▸ **GIVEN EXERCISE**
Copy the rows below word for word, with every line kept.

▸ **SUPPLIED DATA**
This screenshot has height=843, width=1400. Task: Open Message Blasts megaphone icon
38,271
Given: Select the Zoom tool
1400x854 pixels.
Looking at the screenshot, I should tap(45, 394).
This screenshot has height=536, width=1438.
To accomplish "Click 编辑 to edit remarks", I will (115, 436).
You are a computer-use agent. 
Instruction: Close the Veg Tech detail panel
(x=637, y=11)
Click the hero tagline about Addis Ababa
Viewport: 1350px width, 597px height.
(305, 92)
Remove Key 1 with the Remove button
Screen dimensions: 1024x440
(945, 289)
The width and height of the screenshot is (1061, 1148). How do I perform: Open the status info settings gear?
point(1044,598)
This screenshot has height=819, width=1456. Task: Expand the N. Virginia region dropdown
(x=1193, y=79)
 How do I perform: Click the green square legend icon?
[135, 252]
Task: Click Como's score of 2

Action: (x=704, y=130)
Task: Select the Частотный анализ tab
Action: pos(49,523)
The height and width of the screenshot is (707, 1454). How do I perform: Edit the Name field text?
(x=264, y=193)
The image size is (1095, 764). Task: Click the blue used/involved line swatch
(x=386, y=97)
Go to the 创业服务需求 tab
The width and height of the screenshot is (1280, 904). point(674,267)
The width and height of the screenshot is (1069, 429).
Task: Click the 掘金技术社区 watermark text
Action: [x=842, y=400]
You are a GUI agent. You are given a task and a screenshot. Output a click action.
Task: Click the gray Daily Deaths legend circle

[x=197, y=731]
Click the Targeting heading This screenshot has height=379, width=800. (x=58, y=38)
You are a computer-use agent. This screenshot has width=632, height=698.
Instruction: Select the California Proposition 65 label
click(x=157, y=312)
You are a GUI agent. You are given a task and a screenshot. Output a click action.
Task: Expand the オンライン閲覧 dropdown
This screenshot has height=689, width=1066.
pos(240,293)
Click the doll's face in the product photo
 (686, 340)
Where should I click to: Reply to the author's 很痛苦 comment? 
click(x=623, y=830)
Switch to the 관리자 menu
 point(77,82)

▸ **ANSWER TO THE TASK**
This screenshot has height=843, width=1400. Task: Open Message Blasts megaphone icon
38,271
Given: Select the Zoom tool
1400x854 pixels.
Looking at the screenshot, I should tap(45, 394).
This screenshot has height=536, width=1438.
To accomplish "Click 编辑 to edit remarks", I will (115, 436).
You are a computer-use agent. 
Instruction: Close the Veg Tech detail panel
(x=637, y=11)
Click the hero tagline about Addis Ababa
Viewport: 1350px width, 597px height.
(305, 92)
Remove Key 1 with the Remove button
Screen dimensions: 1024x440
(945, 289)
The width and height of the screenshot is (1061, 1148). How do I perform: Open the status info settings gear?
point(1044,598)
This screenshot has height=819, width=1456. Task: Expand the N. Virginia region dropdown
(x=1193, y=79)
 How do I perform: Click the green square legend icon?
[135, 252]
Task: Click Como's score of 2

Action: (x=704, y=130)
Task: Select the Частотный анализ tab
Action: pos(49,523)
The height and width of the screenshot is (707, 1454). How do I perform: Edit the Name field text?
(x=264, y=193)
The image size is (1095, 764). Task: Click the blue used/involved line swatch
(x=386, y=97)
Go to the 创业服务需求 tab
The width and height of the screenshot is (1280, 904). point(674,267)
The width and height of the screenshot is (1069, 429).
Task: Click the 掘金技术社区 watermark text
Action: [x=842, y=400]
You are a GUI agent. You are given a task and a screenshot. Output a click action.
Task: Click the gray Daily Deaths legend circle

[x=197, y=731]
Click the Targeting heading This screenshot has height=379, width=800. (x=58, y=38)
You are a computer-use agent. This screenshot has width=632, height=698.
Instruction: Select the California Proposition 65 label
click(x=157, y=312)
You are a GUI agent. You are given a task and a screenshot. Output a click action.
Task: Expand the オンライン閲覧 dropdown
This screenshot has height=689, width=1066.
pos(240,293)
Click the doll's face in the product photo
 (686, 340)
Where should I click to: Reply to the author's 很痛苦 comment? 
click(x=623, y=830)
Switch to the 관리자 menu
 point(77,82)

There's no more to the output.